FWIW, this is when it would have been checked next:

Airplane Cycles : 21,043 (actual)
Clevis Support Inspection next due : 28,000
Pylon Aft Mount Lugs Inspection next due : 29,200

My point is that there are/were scheduled inspections of the lug mounts for fatigue cracks/signs of wear etc on the bearings. Aircraft accidents are generally a result of multiple complex failures, due to the depth of failure modes/service requirements. Metallurgical failures are quite common contributory causes, and as seems obvious was a main contributor here, but the basic design (and freighter conversion/application) really in and of itself was not a 'uniquely difficult to inspect part so they just don't do it.' Could inspection/replacement be ordered much more frequently as a result of this investigation? Sure. Supposedly, and I could be wrong on this, it takes a combined 100 or so man hours to do the full inspection (remove engine etc).

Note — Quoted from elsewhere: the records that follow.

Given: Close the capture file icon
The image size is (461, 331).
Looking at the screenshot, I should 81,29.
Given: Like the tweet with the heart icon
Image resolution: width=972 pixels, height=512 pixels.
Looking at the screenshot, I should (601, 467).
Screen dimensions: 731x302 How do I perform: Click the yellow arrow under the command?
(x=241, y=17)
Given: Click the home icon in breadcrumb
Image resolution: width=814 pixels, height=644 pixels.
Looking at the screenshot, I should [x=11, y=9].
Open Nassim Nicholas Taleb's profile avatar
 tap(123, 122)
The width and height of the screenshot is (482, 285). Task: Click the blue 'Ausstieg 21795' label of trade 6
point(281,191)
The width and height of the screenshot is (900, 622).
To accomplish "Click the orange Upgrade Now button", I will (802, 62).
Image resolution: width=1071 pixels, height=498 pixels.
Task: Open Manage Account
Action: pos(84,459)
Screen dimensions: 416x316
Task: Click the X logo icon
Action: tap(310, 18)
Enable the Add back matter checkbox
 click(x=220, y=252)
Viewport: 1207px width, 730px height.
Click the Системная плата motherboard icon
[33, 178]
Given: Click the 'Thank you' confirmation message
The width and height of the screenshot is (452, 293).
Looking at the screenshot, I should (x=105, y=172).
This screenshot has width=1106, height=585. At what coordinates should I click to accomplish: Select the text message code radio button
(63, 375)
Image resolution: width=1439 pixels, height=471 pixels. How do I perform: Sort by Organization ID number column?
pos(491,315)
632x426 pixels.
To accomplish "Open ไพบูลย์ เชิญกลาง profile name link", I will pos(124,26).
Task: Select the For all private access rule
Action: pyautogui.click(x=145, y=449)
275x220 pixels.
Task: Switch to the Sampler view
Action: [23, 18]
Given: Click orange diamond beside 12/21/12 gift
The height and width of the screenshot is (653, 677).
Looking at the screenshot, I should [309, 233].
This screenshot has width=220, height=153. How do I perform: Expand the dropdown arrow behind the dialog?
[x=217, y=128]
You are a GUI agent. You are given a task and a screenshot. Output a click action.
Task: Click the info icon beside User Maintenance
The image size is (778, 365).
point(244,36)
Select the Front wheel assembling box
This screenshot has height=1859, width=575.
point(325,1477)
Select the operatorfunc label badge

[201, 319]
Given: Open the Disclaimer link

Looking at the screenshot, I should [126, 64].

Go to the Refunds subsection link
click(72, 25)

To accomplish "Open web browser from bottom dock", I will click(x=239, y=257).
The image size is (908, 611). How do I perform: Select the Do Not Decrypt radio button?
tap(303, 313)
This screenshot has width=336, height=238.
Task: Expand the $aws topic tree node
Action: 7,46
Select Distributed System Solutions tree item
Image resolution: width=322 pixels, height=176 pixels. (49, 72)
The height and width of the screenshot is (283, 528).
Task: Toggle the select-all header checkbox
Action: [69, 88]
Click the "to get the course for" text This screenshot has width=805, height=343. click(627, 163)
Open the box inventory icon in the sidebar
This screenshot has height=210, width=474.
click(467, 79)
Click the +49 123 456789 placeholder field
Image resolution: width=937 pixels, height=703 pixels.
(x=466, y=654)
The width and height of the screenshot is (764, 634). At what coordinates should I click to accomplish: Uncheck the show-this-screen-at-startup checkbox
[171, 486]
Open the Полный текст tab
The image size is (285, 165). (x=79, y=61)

My unsolicited opinion is that Fedex/UPS are going to get real tired of paying their 577 or so trijet pilots (they are still getting full pay due to union contracts) sometime after Xmas toward Feb, and I don't think it's too likely anything like a full return to service happens next year for these 50-ish planes. There is a real shortage of cargo aircraft in this size category (Boeing 767F is ending production at end of 2027, as is the 77F due to environmental restrictions etc).

Incredibly, the only new-build freighters (Boeing has long had over a 90 percent market share) are going to be the A330F, and A350F for a bit (778F, and then a likely 787F version toward the 2030-ish timeframe), but don't feel too bad for UPS/Fedex, they had the option to buy more 767F (even a 767-400ER derivative was offered), and 747F as well but declined.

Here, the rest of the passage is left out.